Core Concepts of Object Detection
- Bounding Box: The rectangle drawn around a detected object. It's typically defined by four values: the coordinates of the top-left corner (x_min, y_min) and the bottom-right corner (x_max, y_max).
- Class Label: The predicted class of the object within the box (e.g., "person," "car," "dog").
- Confidence Score: A value between 0 and 1 that represents the model's confidence in its prediction. We typically ignore any detections with a score below a certain threshold (e.g., 50%).
The Practical Path: Using a Pre-trained Detector
Training an object detection model like YOLO (You Only Look Once) or SSD (Single Shot MultiBox Detector) from scratch is a monumental task that requires massive, meticulously labeled datasets and weeks of GPU time.
For most practical applications, the workflow is to use a model that has already been pre-trained on a large dataset like COCO (Common Objects in Context). We can then use this model directly for inference.
Let's walk through an end-to-end example using Python and OpenCV's DNN (Deep Neural Network) module, which makes it surprisingly easy to load and run pre-trained models.
End-to-End Example
Our goal is to take an input image and produce an output image with all detected objects outlined and labeled.
Step 1: Get a Pre-trained Model We'll use a MobileNet-SSD model, which is lightweight and fast. You'll need two files:
- A .pb file containing the frozen model weights.
- A .pbtxt file describing the model's architecture. (These files are widely available online for download).
Step 2: The Code The process involves four main steps in the code:
- Load the model and class names.
- Prepare the image by converting it into a blob that the model expects. A blob is a 4D tensor with a specific size, scale, and color ordering.
- Perform a forward pass through the network to get the raw detection data.
- Post-process the results by looping through the detections, filtering out weak ones, and drawing the final boxes.

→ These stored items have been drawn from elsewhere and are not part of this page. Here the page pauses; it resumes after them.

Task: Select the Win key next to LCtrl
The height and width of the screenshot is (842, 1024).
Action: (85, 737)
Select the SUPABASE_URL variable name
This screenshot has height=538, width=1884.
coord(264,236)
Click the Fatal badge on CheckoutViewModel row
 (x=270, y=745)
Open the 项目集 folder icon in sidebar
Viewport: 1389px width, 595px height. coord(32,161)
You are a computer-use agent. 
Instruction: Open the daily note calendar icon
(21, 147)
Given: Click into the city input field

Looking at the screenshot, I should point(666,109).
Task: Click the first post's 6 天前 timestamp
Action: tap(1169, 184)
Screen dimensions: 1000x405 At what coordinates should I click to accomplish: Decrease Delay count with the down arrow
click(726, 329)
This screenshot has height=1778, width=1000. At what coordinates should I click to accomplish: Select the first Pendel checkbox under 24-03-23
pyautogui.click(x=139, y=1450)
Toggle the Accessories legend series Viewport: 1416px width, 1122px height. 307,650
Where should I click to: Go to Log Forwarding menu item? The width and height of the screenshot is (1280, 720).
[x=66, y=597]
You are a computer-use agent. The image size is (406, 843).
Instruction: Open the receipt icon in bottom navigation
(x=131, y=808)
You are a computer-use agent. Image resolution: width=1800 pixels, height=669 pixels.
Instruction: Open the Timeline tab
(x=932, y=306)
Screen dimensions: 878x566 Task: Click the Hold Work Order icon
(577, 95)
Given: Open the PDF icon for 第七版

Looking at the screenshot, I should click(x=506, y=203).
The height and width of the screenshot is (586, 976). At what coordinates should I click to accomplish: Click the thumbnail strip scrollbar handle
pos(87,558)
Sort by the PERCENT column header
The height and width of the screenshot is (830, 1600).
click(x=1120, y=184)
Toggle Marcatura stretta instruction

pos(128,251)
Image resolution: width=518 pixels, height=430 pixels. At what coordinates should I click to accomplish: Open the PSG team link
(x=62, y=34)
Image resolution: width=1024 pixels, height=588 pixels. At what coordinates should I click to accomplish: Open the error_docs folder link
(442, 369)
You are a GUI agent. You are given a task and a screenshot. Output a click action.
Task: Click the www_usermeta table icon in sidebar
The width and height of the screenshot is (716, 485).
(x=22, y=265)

Code Snippet: Object Detection with Python and OpenCV
Python
import cv2
# --- CONFIGURATION ---
MODEL_PATH = "frozen_inference_graph.pb"
CONFIG_PATH = "ssd_mobilenet_v3_large_coco_2020_01_14.pbtxt"
CLASSES_PATH = "coco_class_labels.txt"
CONF_THRESHOLD = 0.5 # Ignore detections below this confidence
# --- 1. LOAD THE MODEL AND CLASS LABELS ---
print("[INFO] Loading model...")
net = cv2.dnn.readNetFromTensorflow(MODEL_PATH, CONFIG_PATH)
with open(CLASSES_PATH, 'rt') as f:
class_names = f.read().rstrip('\n').split('\n')
# --- LOAD THE INPUT IMAGE ---
image = cv2.imread("example_image.jpg")
(h, w) = image.shape[:2]
# --- 2. PREPARE IMAGE BLOB ---
# The model expects 300x300 images
blob = cv2.dnn.blobFromImage(image, size=(300, 300), swapRB=True, crop=False)
# --- 3. PERFORM INFERENCE ---
print("[INFO] Performing detection...")
net.setInput(blob)
detections = net.forward()
# --- 4. POST-PROCESS AND DRAW RESULTS ---
# The 'detections' object is a large array of shape (1, 1, N, 7),
# where N is the number of potential detections.
# Each detection has 7 values: [batchId, classId, confidence, x_min, y_min, x_max, y_max]
for i in range(detections.shape[2]):
confidence = detections[0, 0, i, 2]
# Filter out weak detections
if confidence > CONF_THRESHOLD:
# Get the class label and box coordinates
class_id = int(detections[0, 0, i, 1])
box_x = int(detections[0, 0, i, 3] * w)
box_y = int(detections[0, 0, i, 4] * h)
box_w = int(detections[0, 0, i, 5] * w)
box_h = int(detections[0, 0, i, 6] * h)
# Prepare the label text
label = f"{class_names[class_id]}: {confidence:.2f}"
# Draw the bounding box and label on the image
cv2.rectangle(image, (box_x, box_y), (box_w, box_h), (0, 255, 0), 2)
cv2.putText(image, label, (box_x, box_y - 10), cv2.FONT_HERSHEY_SIMPLEX, 0.5, (0, 255, 0), 2)
# --- DISPLAY THE OUTPUT ---
cv2.imshow("Output", image)
cv2.waitKey(0)
cv2.destroyAllWindows()
A key post-processing step that is often needed (but sometimes handled internally by the library) is Non-Max Suppression (NMS). This algorithm takes multiple, overlapping boxes for the same object and suppresses all but the one with the highest confidence, cleaning up the final output.